Egner T., Monti JM., Summerfield C.
Visual cortex is traditionally viewed as a hierarchy of neural feature detectors, with neural population responses being driven by bottom-up stimulus features. Conversely, "predictive coding" models propose that each stage of the visual hierarchy harbors two computationally distinct classes of processing unit: representational units that encode the conditional probability of a stimulus and provide predictions to the next lower level; and error units that encode the mismatch between predictions and bottom-up evidence, and forward prediction error to the next higher level. Predictive coding therefore suggests that neural population responses in category-selective visual regions, like the fusiform face area (FFA), reflect a summation of activity related to prediction ("face expectation") and prediction error ("face surprise"), rather than a homogenous feature detection response. We tested the rival hypotheses of the feature detection and predictive coding models by collecting functional magnetic resonance imaging data from the FFA while independently varying both stimulus features (faces vs houses) and subjects' perceptual expectations regarding those features (low vs medium vs high face expectation).

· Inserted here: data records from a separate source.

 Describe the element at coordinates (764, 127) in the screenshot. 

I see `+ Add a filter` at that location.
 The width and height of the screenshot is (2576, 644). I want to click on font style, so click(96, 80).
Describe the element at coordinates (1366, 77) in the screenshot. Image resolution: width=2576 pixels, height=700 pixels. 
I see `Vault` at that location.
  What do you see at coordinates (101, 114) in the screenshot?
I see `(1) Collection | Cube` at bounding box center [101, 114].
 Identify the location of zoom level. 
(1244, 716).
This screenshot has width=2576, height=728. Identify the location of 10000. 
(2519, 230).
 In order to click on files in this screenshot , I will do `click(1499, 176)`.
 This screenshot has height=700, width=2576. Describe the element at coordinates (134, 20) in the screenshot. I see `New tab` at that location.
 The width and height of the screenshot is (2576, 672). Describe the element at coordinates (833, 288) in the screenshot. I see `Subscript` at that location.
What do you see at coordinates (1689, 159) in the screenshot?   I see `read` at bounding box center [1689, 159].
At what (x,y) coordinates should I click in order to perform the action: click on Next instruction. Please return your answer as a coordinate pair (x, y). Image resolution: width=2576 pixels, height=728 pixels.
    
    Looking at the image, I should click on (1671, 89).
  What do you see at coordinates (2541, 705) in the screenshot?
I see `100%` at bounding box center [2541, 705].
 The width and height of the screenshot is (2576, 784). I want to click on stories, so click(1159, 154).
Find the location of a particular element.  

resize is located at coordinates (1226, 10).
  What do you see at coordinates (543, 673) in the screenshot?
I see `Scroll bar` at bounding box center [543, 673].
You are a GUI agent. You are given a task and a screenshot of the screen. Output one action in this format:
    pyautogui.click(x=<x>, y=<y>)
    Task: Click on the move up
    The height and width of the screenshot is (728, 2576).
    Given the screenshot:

The effects of stimulus and expectation factors interacted, whereby FFA activity elicited by face and house stimuli was indistinguishable under high face expectation and maximally differentiated under low face expectation. Using computational modeling, we show that these data can be explained by predictive coding but not by feature detection models, even when the latter are augmented with attentional mechanisms. Thus, population responses in the ventral visual stream appear to be determined by feature expectation and surprise rather than by stimulus features per se.